◆ **Material provided**:
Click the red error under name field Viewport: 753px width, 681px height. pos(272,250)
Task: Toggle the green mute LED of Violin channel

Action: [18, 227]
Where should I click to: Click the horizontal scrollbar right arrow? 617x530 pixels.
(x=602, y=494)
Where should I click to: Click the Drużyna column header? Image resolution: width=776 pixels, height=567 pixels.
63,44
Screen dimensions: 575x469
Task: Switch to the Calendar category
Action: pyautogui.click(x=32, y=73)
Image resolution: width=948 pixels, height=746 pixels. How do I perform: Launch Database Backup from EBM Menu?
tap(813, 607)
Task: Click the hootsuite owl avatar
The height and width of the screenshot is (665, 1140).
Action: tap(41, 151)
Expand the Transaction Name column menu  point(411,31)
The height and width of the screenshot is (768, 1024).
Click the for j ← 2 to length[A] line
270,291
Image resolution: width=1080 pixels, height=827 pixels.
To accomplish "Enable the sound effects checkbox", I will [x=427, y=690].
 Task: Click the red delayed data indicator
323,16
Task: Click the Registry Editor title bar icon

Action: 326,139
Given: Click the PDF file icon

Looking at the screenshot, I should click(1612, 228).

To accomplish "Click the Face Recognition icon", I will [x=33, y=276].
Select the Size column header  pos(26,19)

◆ **Aim**: Reproduce all the records above, substituting "column heading" for every "column header" and leaving everything else unchanged.

◆ **Expected answer**:
Click the red error under name field Viewport: 753px width, 681px height. pos(272,250)
Task: Toggle the green mute LED of Violin channel

Action: [18, 227]
Where should I click to: Click the horizontal scrollbar right arrow? 617x530 pixels.
(x=602, y=494)
Where should I click to: Click the Drużyna column heading? Image resolution: width=776 pixels, height=567 pixels.
63,44
Screen dimensions: 575x469
Task: Switch to the Calendar category
Action: pyautogui.click(x=32, y=73)
Image resolution: width=948 pixels, height=746 pixels. How do I perform: Launch Database Backup from EBM Menu?
tap(813, 607)
Task: Click the hootsuite owl avatar
The height and width of the screenshot is (665, 1140).
Action: tap(41, 151)
Expand the Transaction Name column menu  point(411,31)
The height and width of the screenshot is (768, 1024).
Click the for j ← 2 to length[A] line
270,291
Image resolution: width=1080 pixels, height=827 pixels.
To accomplish "Enable the sound effects checkbox", I will [x=427, y=690].
 Task: Click the red delayed data indicator
323,16
Task: Click the Registry Editor title bar icon

Action: 326,139
Given: Click the PDF file icon

Looking at the screenshot, I should click(1612, 228).

To accomplish "Click the Face Recognition icon", I will [x=33, y=276].
Select the Size column heading  pos(26,19)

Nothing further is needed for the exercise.